Task to complete: Arrange the lines as a Markdown table with the columns Number and Line, starting at the line that has "The image size is (1024, 576)." and stopping after the line that has "Action: (x=467, y=164)". Skip any blank lines and leave the pictures out.

Records supplied:

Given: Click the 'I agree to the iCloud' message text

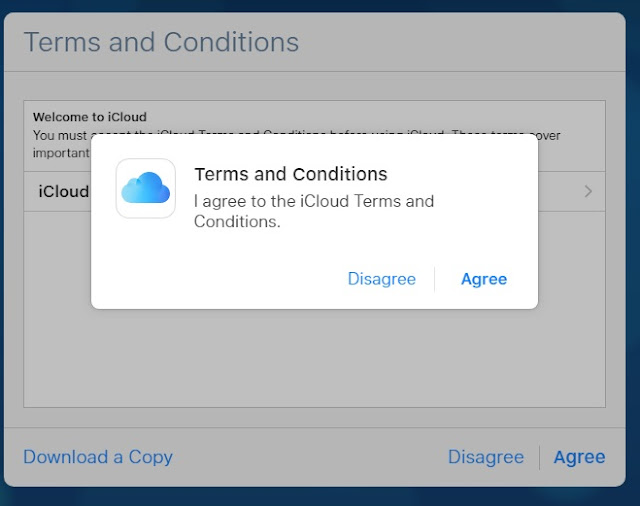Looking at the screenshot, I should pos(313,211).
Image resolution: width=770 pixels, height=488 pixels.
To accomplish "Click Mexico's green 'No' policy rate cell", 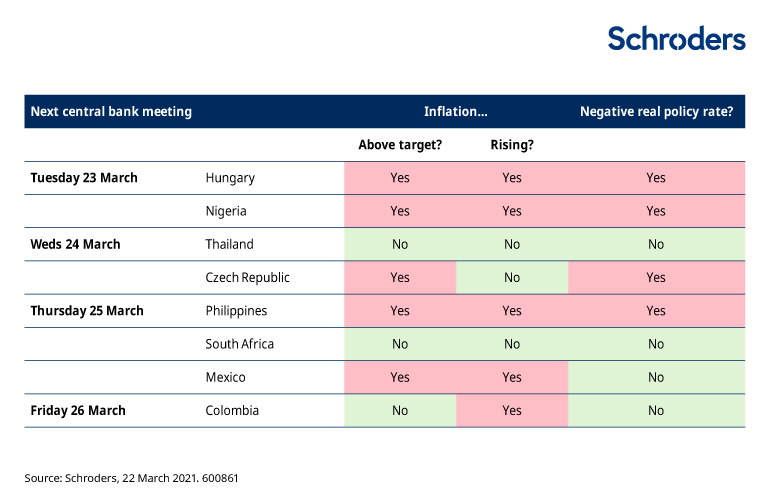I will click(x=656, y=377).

* * *

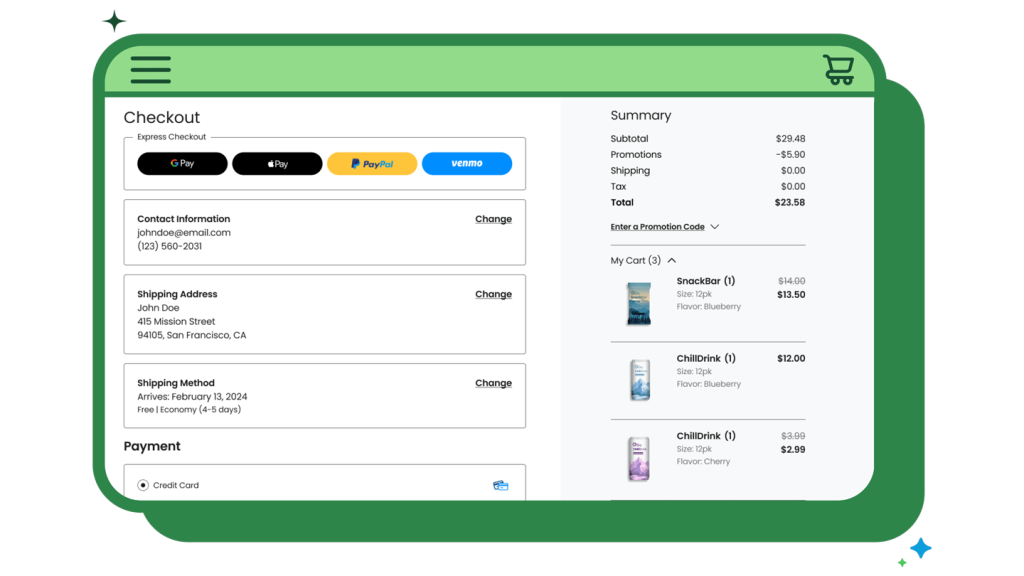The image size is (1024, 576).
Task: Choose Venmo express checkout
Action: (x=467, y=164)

Answer in full:
| Number | Line |
|---|---|
| 1 | The image size is (1024, 576). |
| 2 | Task: Choose Venmo express checkout |
| 3 | Action: (x=467, y=164) |